You owe it to yourself to watch this match, and to try to do so with innocent eyes. This was a once in a lifetime kind of wrestling moment, and it was never truly replicated anywhere else. It was the start of Bryan Danielson’s rise to being a guy that your grandmother has heard of, and it was the spark that the wrestling world needed.
Where Did Their Careers Go From Here?
American Dragon – Steep Incline – If I told you that Bryan Danielson was a top 10 wrestler all time, would you have to stop and consider it? Then yeah, he did pretty fucking okay for himself.
Low Ki – Incline – In all honestly, this was the hottest period of his career, and he cooled off considerably after he started fucking over promoters left and right. But since he would eventually make it to the biggest promotions and have huge matches in WWE, TNA and NJPW, I think incline will do.
Christopher Daniels – Incline – WHY DID NO ONE EVER GIVE YOU A WORLD CHAMPIONSHIP, CHRIS?! WHY IS THE WORLD A CRUEL AND UNFAIR PLACE? Christopher Daniels groomed, taught, pushed and was there for more future world champions than perhaps anyone in the 21st century, and was passed over in favor of his many proteges time and time again. The massive unfairness of this is only surpassed by his pride in the people he helped. The man is too nice for this world.
90 out of 100
Low Ki Over Everyone Else Following A Ki Krusher.

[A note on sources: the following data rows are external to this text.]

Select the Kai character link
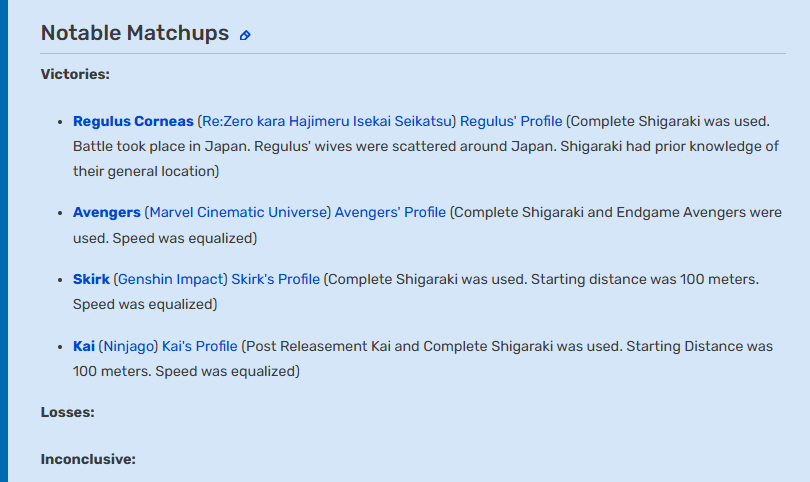[84, 346]
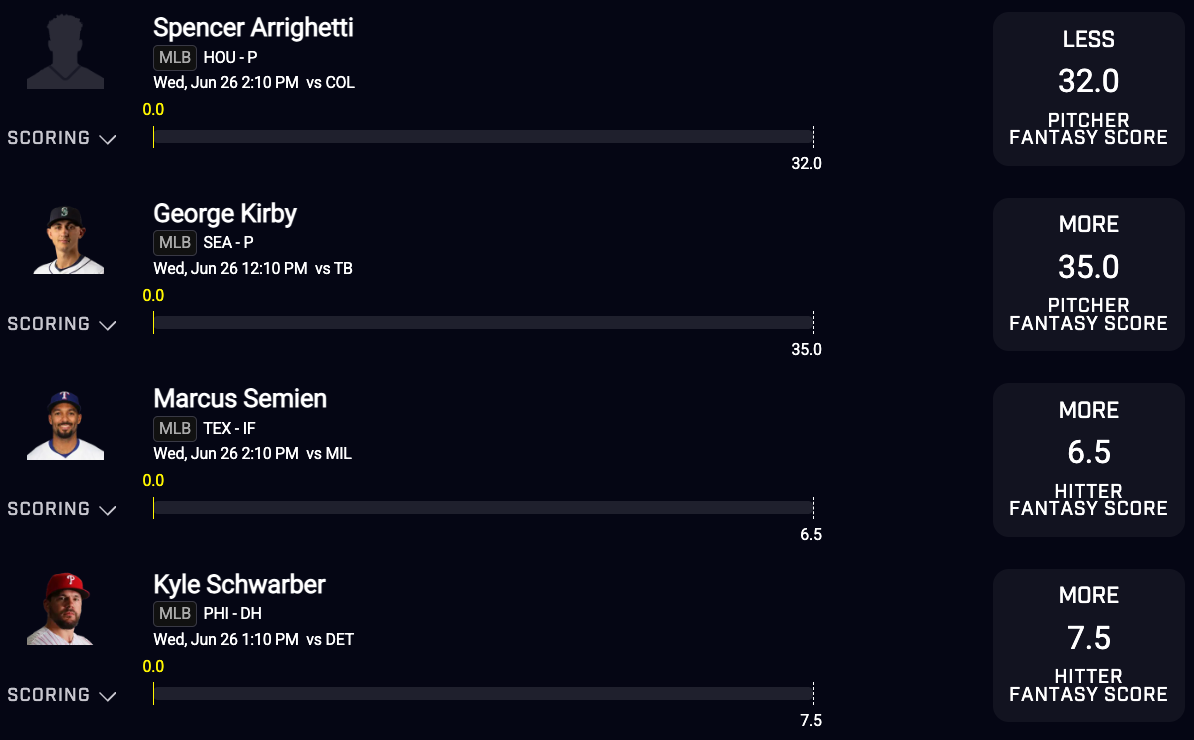This screenshot has width=1194, height=740.
Task: Select the MORE 6.5 Hitter Fantasy Score card
Action: coord(1088,460)
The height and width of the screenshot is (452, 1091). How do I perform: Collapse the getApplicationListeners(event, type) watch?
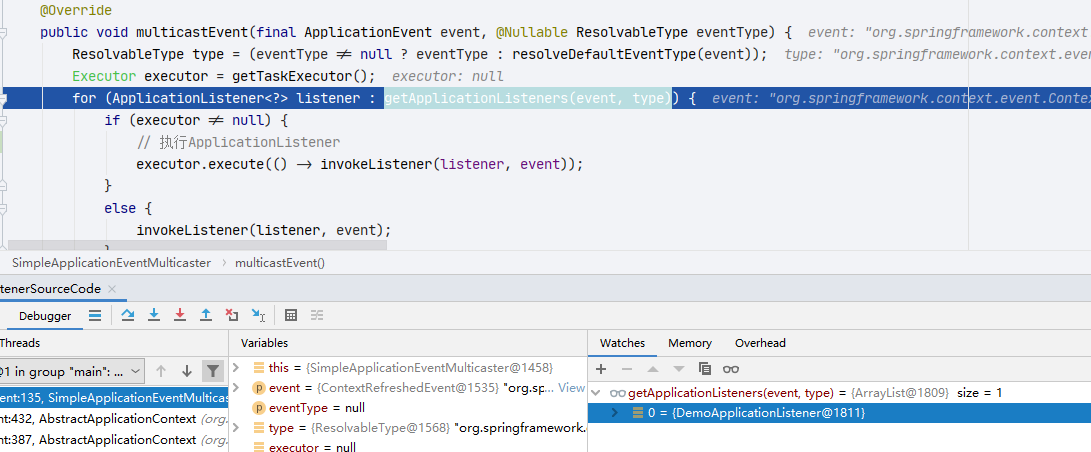point(596,393)
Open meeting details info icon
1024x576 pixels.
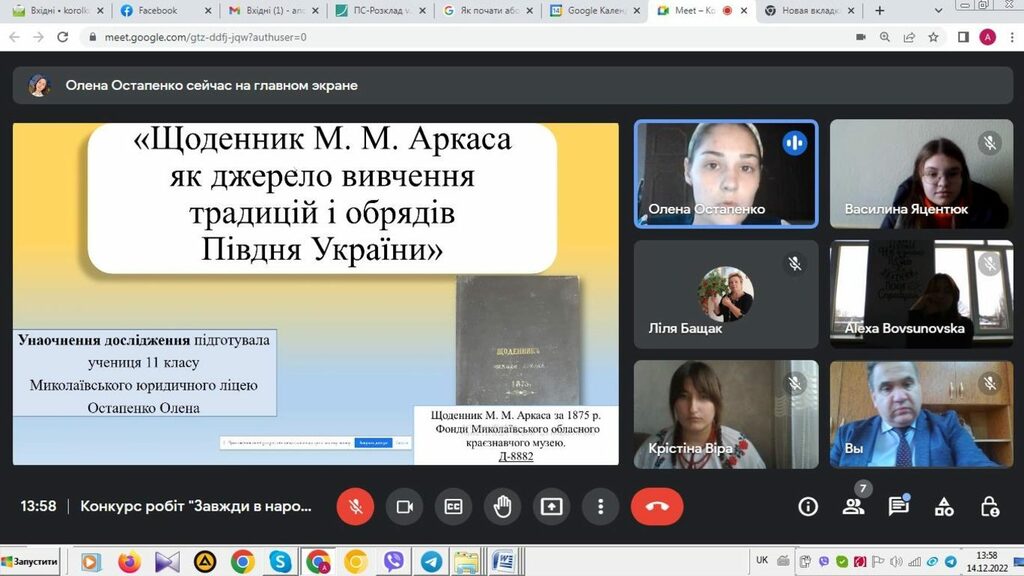808,506
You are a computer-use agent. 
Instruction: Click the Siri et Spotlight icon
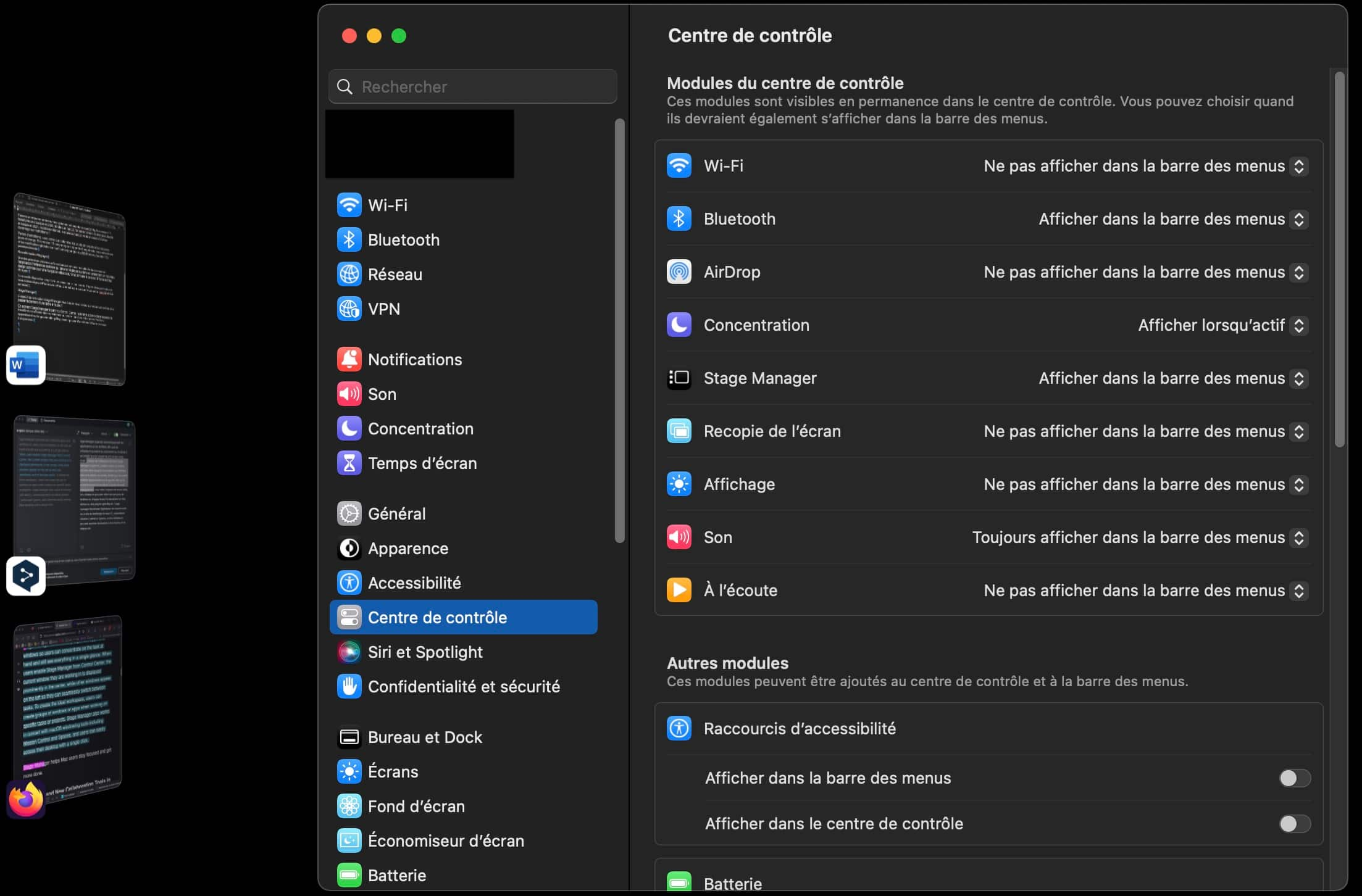(x=349, y=652)
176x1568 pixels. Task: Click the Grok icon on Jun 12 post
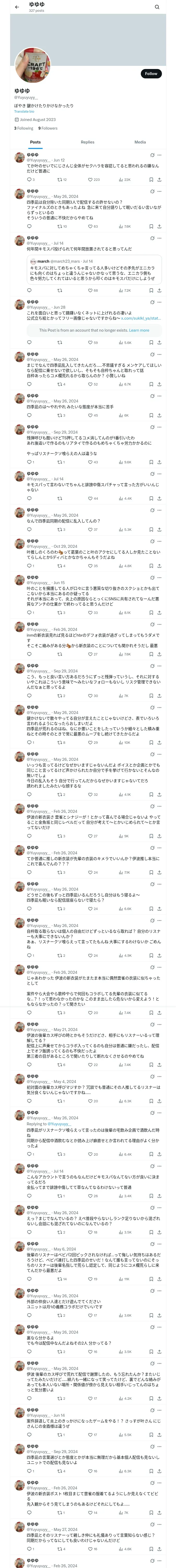[152, 155]
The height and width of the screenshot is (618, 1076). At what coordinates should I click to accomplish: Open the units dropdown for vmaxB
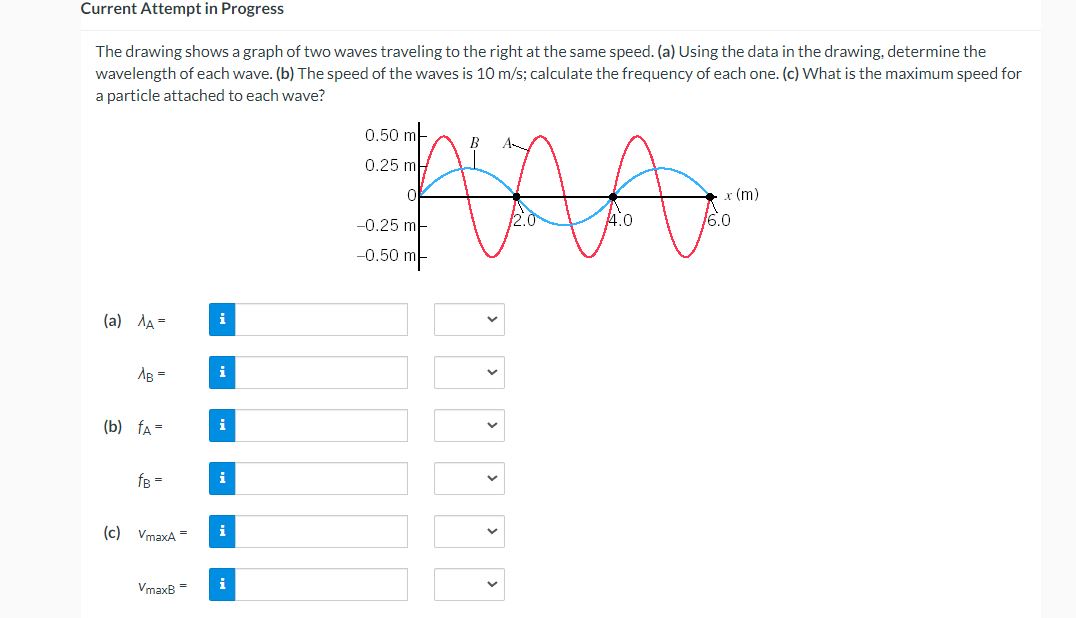point(469,584)

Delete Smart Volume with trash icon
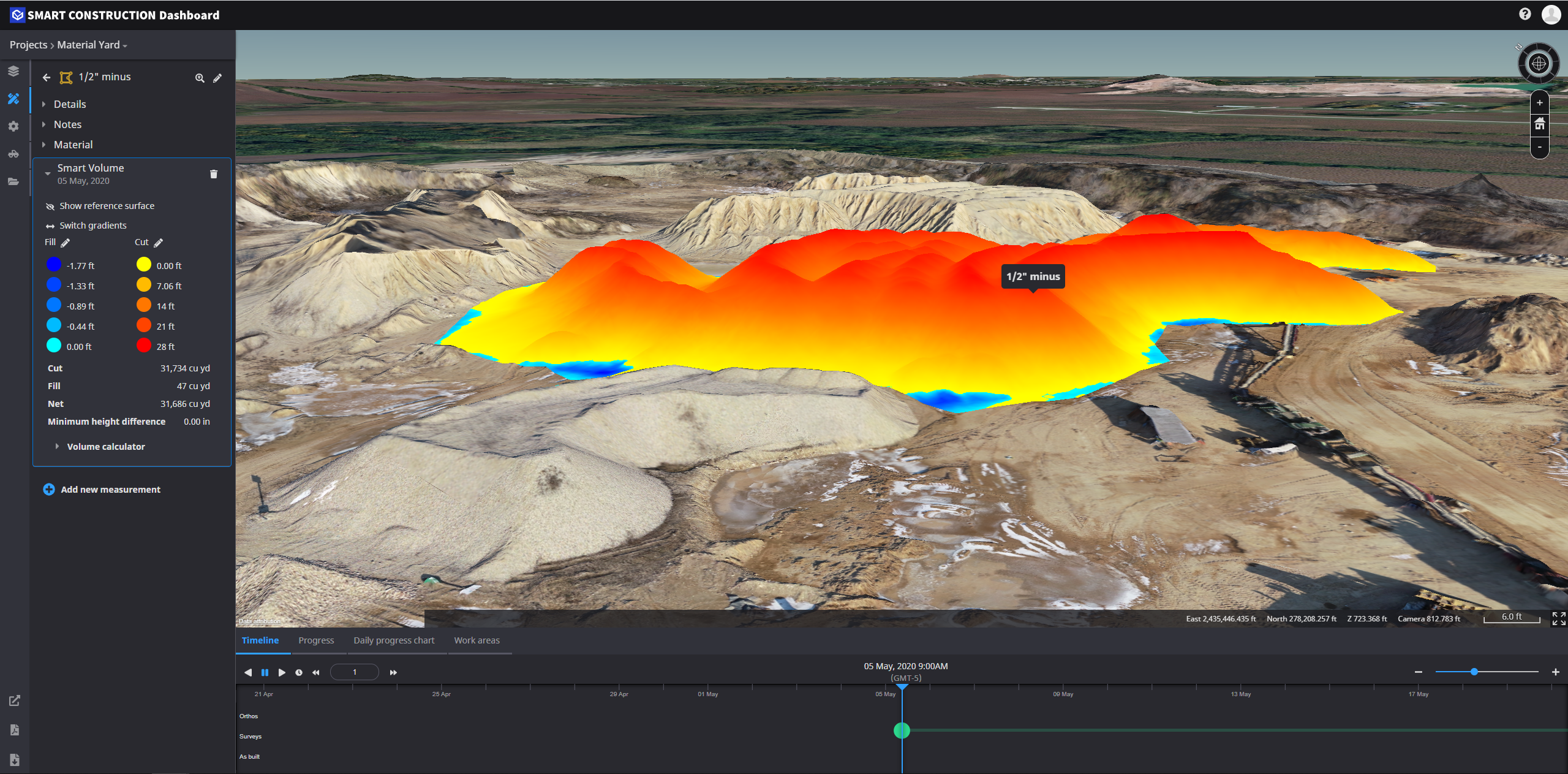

Cewsh: Aside from the main event, this show kind of blows. But even though it absolutely does not stand the test of time, the building blocks of what can rightly be called a wrestling revolution are all present here. It took a long time, and a lot of talent and hype to get things to where they really needed to be, but the future of wrestling really did start in this tackily decorated gymnasium in Philadelphia. The wrestling world may never be able to repay the debt that it owes this promotion and this show, but if they ever decide to try, they can start by refunding the money that I paid for it. Because, to reiterate, this show is like getting hit in the balls with a petrified badger.
I mean a badger that has been petrified. Not a badger that is very scared. That would just be mean to the badger.